(Beginning of Information provided)

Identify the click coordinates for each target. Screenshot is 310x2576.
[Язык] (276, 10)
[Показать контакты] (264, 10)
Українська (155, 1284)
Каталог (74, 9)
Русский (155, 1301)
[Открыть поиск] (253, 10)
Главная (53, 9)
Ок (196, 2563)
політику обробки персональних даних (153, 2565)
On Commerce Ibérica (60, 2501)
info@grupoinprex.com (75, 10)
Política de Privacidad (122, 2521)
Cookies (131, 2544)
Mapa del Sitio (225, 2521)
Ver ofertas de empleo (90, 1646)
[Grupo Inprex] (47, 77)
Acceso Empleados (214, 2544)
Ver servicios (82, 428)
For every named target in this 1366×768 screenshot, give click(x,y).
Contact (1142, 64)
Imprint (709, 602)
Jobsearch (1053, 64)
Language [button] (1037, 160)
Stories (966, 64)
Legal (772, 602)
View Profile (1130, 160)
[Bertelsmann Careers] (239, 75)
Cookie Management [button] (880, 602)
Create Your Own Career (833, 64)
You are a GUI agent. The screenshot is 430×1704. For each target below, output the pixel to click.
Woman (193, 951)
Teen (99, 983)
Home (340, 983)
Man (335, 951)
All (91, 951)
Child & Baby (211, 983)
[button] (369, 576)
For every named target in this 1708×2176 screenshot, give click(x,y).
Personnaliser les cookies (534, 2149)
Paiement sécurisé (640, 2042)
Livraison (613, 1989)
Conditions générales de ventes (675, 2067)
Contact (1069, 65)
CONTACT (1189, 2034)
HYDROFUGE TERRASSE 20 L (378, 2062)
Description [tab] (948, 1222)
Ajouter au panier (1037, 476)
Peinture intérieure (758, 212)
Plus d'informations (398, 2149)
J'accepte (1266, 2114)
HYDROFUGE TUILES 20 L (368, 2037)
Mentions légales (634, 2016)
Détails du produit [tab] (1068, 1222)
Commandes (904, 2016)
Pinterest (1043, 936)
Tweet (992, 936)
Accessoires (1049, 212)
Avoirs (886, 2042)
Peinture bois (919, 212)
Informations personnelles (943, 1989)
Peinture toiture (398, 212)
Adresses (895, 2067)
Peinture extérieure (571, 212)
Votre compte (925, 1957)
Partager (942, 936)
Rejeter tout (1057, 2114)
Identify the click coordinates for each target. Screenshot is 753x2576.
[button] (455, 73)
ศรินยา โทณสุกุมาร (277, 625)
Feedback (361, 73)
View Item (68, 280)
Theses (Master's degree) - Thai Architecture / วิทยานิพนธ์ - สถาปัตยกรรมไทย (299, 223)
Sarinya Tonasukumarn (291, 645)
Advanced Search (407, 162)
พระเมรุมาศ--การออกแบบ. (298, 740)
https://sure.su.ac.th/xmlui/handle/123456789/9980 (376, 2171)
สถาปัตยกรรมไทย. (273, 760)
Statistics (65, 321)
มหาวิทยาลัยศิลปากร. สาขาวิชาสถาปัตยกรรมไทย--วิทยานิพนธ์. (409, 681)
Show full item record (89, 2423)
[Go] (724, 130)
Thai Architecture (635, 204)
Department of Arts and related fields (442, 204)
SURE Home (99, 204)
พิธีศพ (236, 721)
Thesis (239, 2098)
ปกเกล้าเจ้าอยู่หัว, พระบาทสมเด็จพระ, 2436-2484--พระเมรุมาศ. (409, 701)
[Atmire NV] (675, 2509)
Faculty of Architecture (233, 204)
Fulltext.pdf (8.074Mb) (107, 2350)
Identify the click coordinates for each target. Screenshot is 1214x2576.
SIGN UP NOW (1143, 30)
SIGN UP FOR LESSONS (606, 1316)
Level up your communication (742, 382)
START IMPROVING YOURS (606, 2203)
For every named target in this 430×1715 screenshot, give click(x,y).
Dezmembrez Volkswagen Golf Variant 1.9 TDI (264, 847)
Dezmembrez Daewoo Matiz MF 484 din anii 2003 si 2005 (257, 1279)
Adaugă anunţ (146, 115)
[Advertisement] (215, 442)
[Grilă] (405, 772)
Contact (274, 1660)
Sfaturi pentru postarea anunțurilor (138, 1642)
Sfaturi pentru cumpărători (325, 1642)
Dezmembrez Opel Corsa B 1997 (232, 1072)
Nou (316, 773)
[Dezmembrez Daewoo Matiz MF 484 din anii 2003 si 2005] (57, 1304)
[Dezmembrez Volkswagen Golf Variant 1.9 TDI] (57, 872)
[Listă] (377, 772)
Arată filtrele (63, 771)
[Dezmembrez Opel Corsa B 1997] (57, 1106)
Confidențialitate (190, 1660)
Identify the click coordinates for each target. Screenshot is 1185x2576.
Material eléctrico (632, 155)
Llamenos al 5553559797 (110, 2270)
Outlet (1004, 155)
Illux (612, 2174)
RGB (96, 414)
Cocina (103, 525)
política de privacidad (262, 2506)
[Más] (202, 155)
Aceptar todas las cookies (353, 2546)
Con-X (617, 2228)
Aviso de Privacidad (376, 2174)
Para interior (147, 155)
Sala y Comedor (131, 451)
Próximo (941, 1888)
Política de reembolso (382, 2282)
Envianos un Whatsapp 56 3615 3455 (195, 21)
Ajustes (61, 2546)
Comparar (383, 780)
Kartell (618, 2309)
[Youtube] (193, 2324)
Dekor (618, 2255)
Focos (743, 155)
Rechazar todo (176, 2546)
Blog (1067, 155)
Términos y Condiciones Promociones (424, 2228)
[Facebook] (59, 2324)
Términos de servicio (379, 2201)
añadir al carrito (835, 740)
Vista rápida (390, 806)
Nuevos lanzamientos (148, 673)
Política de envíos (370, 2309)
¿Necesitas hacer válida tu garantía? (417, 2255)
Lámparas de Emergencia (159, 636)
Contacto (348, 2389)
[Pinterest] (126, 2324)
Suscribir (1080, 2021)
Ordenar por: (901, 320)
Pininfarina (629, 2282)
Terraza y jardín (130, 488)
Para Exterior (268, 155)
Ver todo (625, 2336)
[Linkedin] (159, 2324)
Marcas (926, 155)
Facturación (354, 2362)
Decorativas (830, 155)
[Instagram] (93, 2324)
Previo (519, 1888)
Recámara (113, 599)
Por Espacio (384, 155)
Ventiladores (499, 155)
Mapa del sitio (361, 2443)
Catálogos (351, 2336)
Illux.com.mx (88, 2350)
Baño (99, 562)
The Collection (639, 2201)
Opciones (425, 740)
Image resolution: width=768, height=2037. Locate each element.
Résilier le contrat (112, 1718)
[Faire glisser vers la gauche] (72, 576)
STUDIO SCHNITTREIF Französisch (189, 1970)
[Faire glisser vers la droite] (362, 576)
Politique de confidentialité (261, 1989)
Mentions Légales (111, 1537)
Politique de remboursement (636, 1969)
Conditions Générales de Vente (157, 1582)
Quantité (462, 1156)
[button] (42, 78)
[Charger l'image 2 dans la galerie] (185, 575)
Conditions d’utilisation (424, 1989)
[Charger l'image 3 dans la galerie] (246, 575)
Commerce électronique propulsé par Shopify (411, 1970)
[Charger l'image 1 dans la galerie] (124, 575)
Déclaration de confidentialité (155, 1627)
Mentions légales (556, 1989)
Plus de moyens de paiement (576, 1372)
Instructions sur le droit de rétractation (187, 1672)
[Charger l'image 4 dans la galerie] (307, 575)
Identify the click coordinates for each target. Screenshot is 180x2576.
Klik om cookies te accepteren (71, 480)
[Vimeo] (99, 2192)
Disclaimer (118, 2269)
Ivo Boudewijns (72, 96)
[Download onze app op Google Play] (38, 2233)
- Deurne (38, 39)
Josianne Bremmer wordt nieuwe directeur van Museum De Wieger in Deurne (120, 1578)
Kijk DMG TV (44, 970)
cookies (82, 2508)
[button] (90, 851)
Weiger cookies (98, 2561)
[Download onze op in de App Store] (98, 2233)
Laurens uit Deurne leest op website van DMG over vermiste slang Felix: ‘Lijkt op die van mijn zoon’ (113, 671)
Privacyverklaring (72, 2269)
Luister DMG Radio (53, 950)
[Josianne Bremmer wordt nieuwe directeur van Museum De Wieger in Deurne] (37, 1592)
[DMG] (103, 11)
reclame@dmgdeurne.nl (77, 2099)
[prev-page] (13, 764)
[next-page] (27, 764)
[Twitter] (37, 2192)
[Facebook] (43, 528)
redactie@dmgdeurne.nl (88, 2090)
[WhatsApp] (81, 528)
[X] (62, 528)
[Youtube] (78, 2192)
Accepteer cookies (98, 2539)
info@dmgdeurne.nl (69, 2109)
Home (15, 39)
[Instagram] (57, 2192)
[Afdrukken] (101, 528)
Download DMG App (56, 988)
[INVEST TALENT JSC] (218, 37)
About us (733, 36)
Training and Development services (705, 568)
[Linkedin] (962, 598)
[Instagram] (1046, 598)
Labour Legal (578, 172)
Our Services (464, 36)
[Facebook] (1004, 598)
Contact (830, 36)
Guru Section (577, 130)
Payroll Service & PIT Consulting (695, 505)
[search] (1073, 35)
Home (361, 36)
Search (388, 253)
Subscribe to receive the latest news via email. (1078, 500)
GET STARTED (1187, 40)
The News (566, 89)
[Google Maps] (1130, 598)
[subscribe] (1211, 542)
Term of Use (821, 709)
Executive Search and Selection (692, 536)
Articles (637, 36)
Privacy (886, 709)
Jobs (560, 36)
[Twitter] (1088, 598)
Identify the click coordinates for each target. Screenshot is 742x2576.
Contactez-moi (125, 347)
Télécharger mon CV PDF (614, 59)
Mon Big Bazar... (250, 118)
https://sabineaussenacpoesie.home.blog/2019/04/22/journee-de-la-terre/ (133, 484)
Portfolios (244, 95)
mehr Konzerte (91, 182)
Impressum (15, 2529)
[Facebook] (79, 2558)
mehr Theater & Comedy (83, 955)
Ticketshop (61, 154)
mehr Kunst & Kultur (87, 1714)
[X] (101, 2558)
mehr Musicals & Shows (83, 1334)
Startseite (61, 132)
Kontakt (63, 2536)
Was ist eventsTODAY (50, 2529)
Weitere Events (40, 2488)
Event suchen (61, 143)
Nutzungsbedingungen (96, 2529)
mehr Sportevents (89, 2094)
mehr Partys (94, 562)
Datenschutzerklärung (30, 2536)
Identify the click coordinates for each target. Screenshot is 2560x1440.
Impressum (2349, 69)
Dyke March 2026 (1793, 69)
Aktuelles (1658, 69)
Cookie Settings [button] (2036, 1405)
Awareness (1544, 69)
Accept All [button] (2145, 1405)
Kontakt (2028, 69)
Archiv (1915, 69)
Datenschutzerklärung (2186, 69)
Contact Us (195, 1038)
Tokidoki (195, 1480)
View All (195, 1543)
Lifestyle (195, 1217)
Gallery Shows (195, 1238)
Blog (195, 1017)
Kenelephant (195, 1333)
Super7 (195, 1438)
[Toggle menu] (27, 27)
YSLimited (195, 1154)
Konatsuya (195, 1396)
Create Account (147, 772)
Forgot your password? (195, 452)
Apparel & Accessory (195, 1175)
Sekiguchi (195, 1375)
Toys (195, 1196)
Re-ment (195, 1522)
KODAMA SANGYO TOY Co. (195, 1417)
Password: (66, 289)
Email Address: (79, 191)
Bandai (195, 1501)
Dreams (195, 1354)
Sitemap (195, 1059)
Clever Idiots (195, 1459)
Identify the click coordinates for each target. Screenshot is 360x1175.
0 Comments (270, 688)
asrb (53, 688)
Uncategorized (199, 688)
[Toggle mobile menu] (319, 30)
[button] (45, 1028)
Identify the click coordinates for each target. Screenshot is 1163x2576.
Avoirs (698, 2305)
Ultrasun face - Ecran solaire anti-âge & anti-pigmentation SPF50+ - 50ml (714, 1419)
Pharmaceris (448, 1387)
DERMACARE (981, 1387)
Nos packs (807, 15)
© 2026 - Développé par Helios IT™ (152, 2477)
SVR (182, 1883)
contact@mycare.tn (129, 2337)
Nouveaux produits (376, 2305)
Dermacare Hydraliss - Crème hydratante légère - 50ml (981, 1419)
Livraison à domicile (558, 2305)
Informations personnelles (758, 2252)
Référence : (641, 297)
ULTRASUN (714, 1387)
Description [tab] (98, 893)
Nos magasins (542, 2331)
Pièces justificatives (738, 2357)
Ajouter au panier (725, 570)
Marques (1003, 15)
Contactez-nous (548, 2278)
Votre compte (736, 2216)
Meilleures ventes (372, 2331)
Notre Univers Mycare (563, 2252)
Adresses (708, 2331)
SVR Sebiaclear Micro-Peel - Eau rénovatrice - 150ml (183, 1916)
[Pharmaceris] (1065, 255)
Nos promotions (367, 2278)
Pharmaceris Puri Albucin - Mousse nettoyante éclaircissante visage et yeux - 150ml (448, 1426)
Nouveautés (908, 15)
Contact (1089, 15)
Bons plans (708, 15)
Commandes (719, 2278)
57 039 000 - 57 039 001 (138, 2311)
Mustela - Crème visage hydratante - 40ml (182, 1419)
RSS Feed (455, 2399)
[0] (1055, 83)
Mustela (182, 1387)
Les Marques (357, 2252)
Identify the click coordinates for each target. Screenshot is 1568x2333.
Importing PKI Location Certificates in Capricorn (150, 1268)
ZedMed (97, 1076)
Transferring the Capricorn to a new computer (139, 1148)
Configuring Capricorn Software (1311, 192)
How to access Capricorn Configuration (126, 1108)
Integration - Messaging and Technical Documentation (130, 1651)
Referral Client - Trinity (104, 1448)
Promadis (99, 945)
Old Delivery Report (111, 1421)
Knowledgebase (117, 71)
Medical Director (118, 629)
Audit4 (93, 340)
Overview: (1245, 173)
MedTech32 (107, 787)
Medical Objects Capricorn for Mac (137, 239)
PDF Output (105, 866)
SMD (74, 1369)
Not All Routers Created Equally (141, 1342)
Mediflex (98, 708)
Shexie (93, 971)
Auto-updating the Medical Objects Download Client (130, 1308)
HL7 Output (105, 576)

(End of Information provided)

#### What you have to do:
Once you find the line with "[Advertisement] (215, 442)" in the entries above, output it and each line after it up to and including the line with "Términos de servicio (379, 2201)", and nothing else.

#### Your solution:
[Advertisement] (215, 442)
[Grilă] (405, 772)
Contact (274, 1660)
Sfaturi pentru postarea anunțurilor (138, 1642)
Sfaturi pentru cumpărători (325, 1642)
Dezmembrez Opel Corsa B 1997 (232, 1072)
Nou (316, 773)
[Dezmembrez Daewoo Matiz MF 484 din anii 2003 si 2005] (57, 1304)
[Dezmembrez Volkswagen Golf Variant 1.9 TDI] (57, 872)
[Listă] (377, 772)
Arată filtrele (63, 771)
[Dezmembrez Opel Corsa B 1997] (57, 1106)
Confidențialitate (190, 1660)
Identify the click coordinates for each target. Screenshot is 1185x2576.
Material eléctrico (632, 155)
Llamenos al 5553559797 (110, 2270)
Outlet (1004, 155)
Illux (612, 2174)
RGB (96, 414)
Cocina (103, 525)
política de privacidad (262, 2506)
[Más] (202, 155)
Aceptar todas las cookies (353, 2546)
Con-X (617, 2228)
Aviso de Privacidad (376, 2174)
Para interior (147, 155)
Sala y Comedor (131, 451)
Próximo (941, 1888)
Política de reembolso (382, 2282)
Envianos un Whatsapp 56 3615 3455 (195, 21)
Ajustes (61, 2546)
Comparar (383, 780)
Kartell (618, 2309)
[Youtube] (193, 2324)
Dekor (618, 2255)
Focos (743, 155)
Rechazar todo (176, 2546)
Blog (1067, 155)
Términos y Condiciones Promociones (424, 2228)
[Facebook] (59, 2324)
Términos de servicio (379, 2201)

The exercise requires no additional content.